* _Übungsaufgaben_
A. Schreiben Sie den Text über Intergeschlechtlichkeit im Frauensport von „Inter- und Transgeschlechtlichkeit“ bis einschließlich „wären Frauen chancenlos.“ neu. Setzen Sie dabei „Muskelkraft“ anstelle von „Muskelmasse“ ein.
B. Woran orientiert sich laut dem Text über Intergeschlechtlichkeit im Frauensport die gängige Praxis, wenn Zweifel am biologischen Geschlecht bestehen?
C. Führen Sie den Text über Intergeschlechtlichkeit im Frauensport im Anschluss an seinen letzten Satz weiter.

Inter- und Transgeschlechtlichkeit – Leistungsvorteil im Frauensport?
Diversität ist heute kein Fremdwort mehr. Sexuelle, kulturelle und ethnische Vielfalt werden gefördert und gefeiert. Allerdings tut sich der Sport schwer, so weit es sich um geschlechtliche Identität handelt.
Biologische Unterschiede zwischen Frauen und Männern wie Muskelmasse und Sauerstofftransportkapazität erfordern eine Trennung der Geschlechter in vielen leistungssportlich betriebenen Sportarten. Andernfalls wären Frauen chancenlos.
Störungen der Geschlechtsentwicklung oder andere Ursachen können zur Intersexualität führen. Körperliche Geschlechtsmerkmale beim dritten Geschlecht entsprechen häufig nicht dem chromosomalen Geschlecht. Frauen, die nicht eindeutig ihrem Geschlecht zuzuordnen sind, können Wettbewerbsvorteile haben. Prominentes Beispiel ist die südafrikanische Mittelstreckenläuferin Caster Semenya, mehrfache Olympiasiegerin und Weltmeisterin.
Medizinisch gehört sie in die Gruppe der XY-Frauen, also Frauen mit männlichen Geschlechtschromosomen. Die Liste erfolgreicher intersexueller Sportlerinnen enthält weitere bekannte Namen. Die „Neue Zürcher Zeitung" titelte den 800-Meter-Lauf der Frauen bei den Olympischen Spielen 2016 in Rio „Der Endlauf der Kontroverse". Drei intersexuelle Frauen gewannen Gold, Silber und Bronze.
Diskriminierung versus Gerechtigkeit. Bleibt intergeschlechtlichen Frauen der Weg in den Spitzensport zukünftig versperrt? Eine dritte Kategorie für das dritte Geschlecht wäre möglich, aber wegen der wahrscheinlich geringen Teilnehmerzahl nicht praktikabel. Würde sich der Sport von der tradierten biologischen Klassifizierung lösen, verlöre der Frauensport viel von seiner insbesondere in den letzten Jahrzehnten erlebten Faszination.
Die gängige Praxis orientiert sich an Testosteron-Grenzwerten, wenn Zweifel am biologischen Geschlecht bestehen. Die Teilnahme an Wettkämpfen erfordert die dauerhafte Senkung überhöhter Testosteronspiegel beispielsweise durch entsprechende Medikamente.
Die Regelung ist umstritten, manche bezeichnen sie als diskriminierend. Aus medizinischer Sicht ist unter anderem zu berücksichtigen, dass unterschiedliche Rezeptorempfindlichkeiten bis hin zur Androgenresistenz bestehen können, was die Wirkung von Testosteron beeinflusst.

* _Inhalt des Datensatzes_

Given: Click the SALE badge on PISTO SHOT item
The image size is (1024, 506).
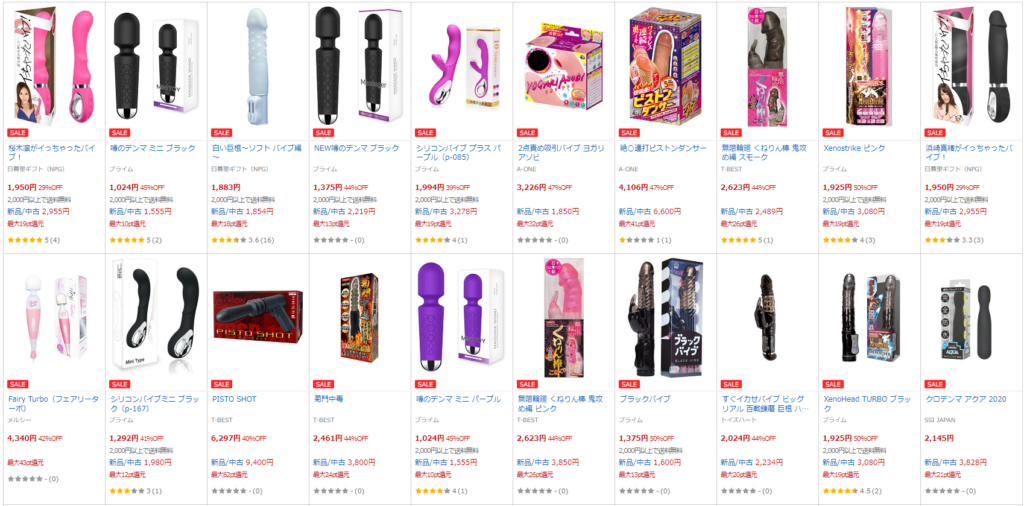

* _Lösungen_
A.
Inter- und Transgeschlechtlichkeit – Leistungsvorteil im Frauensport?
Diversität ist heute kein Fremdwort mehr. Sexuelle, kulturelle und ethnische Vielfalt werden gefördert und gefeiert. Allerdings tut sich der Sport schwer, so weit es sich um geschlechtliche Identität handelt.
Biologische Unterschiede zwischen Frauen und Männern wie Muskelkraft und Sauerstofftransportkapazität erfordern eine Trennung der Geschlechter in vielen leistungssportlich betriebenen Sportarten. Andernfalls wären Frauen chancenlos.

B. An Testosteron-Grenzwerten.

C.
Unbestritten ist die Bedeutung von Testosteron für die physiologischen Leistungsunterschiede zwischen Frauen und Männern. In diesem Kontext ist es jedoch unverständlich, die Testosteron-Regel auf die Laufstrecken zwischen 400 Meter und einer Meile zu beschränken, gestützt durch eine einzige Studie. Anabole Hormone wie Testosteron beeinflussen nahezu alle leichtathletischen Disziplinen (und auch andere Sportarten), ohne an dieser Stelle auf Einzelheiten einzugehen. So durfte die bis dahin weltjahresbeste 400-Meter-Läuferin Christine Mboma aus Namibia wegen zu hoher Testosteronwerte nicht am olympischen 400-Meter-Lauf in Tokio teilnehmen.
Die Regel erlaubte aber die Teilnahme am 200-Meter-Lauf. Sie gewann die Silbermedaille mit neuem Afrikarekord.
Die medizinische Situation bei Transgender-Athletinnen oder kurz Transfrauen ist etwas anders gelagert, die leistungssportliche Problematik aber vergleichbar. Wenn Frauen, die in einem biologisch männlichen Körper geboren werden, eine Geschlechtsangleichung vornehmen lassen, bleibt nach Ansicht von Wissenschaftlern ein Leistungsvorteil gegenüber biologischen Frauen. Auch die Absenkung des Testosteronspiegels unterhalb des Grenzwertes ändere daran nichts.
Zum ersten Mal startete eine Transfrau bei den Olympischen Spielen in Tokio. Heftig und teilweise emotional diskutiert wurde in diesem Zusammenhang der Widerspruch zwischen Inklusion und Fairness. Einige verglichen die erstmalige olympische Zulassung einer Transfrau mit dem Öffnen der Büchse der Pandora.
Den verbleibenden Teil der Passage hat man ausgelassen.